TASK INSTRUCTIONS
Make an exact copy of the data below, leaving out every picture.

DATA SUPPLIED
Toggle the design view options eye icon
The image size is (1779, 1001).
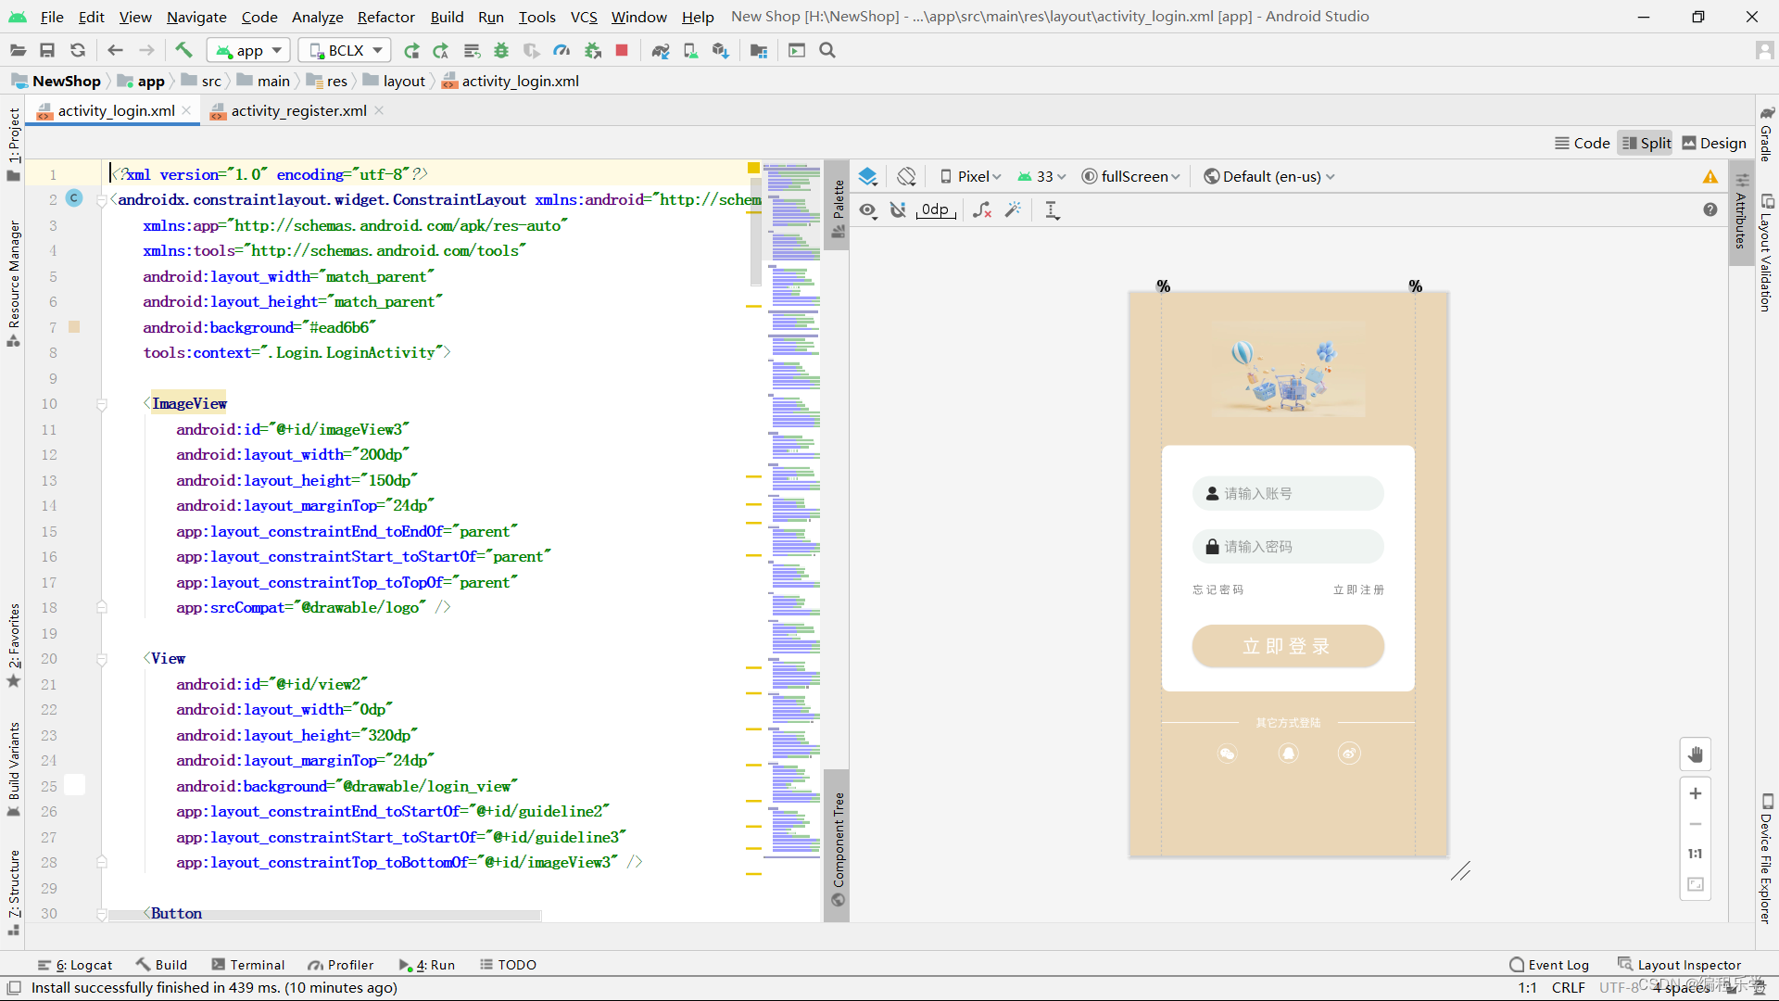(x=867, y=210)
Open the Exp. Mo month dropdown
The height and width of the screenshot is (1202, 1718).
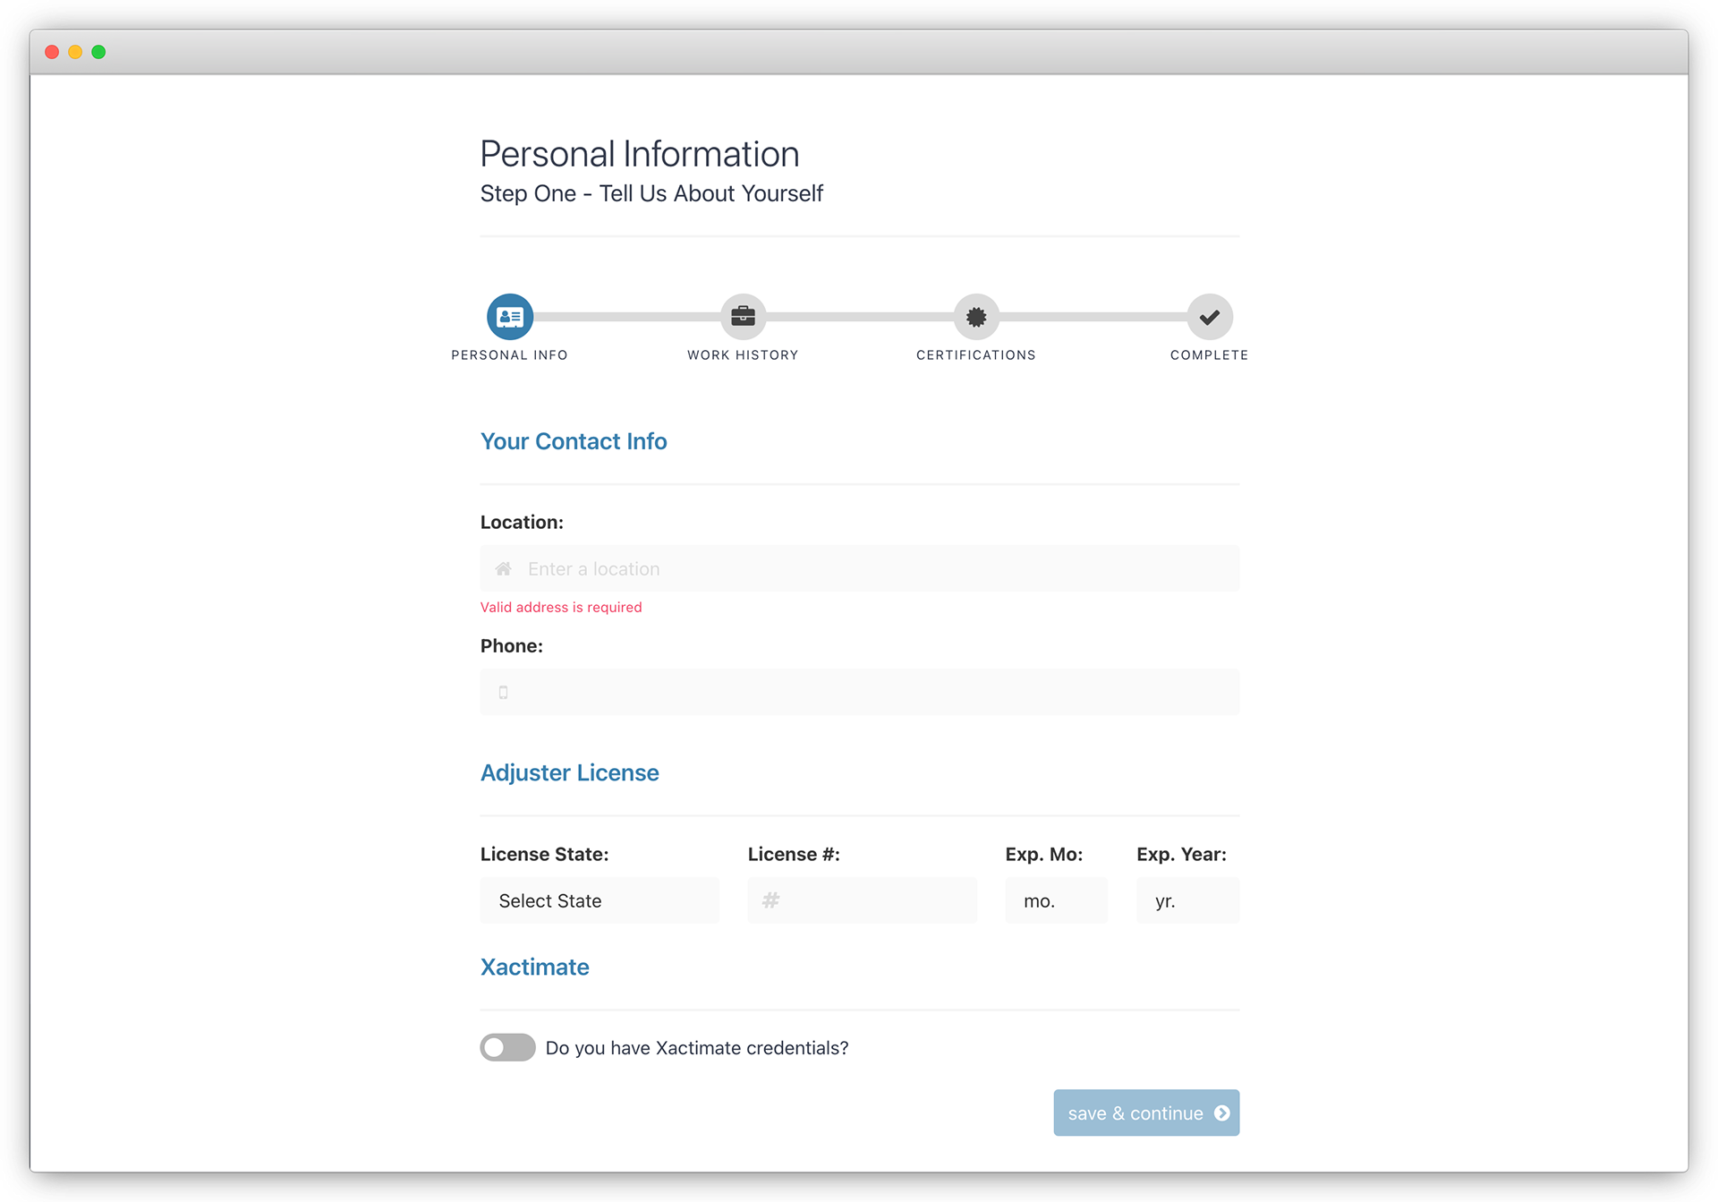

PROBLEM SOLUTION
Toggle the design view options eye icon
The image size is (1779, 1001).
(x=867, y=210)
Open the Exp. Mo month dropdown
The height and width of the screenshot is (1202, 1718).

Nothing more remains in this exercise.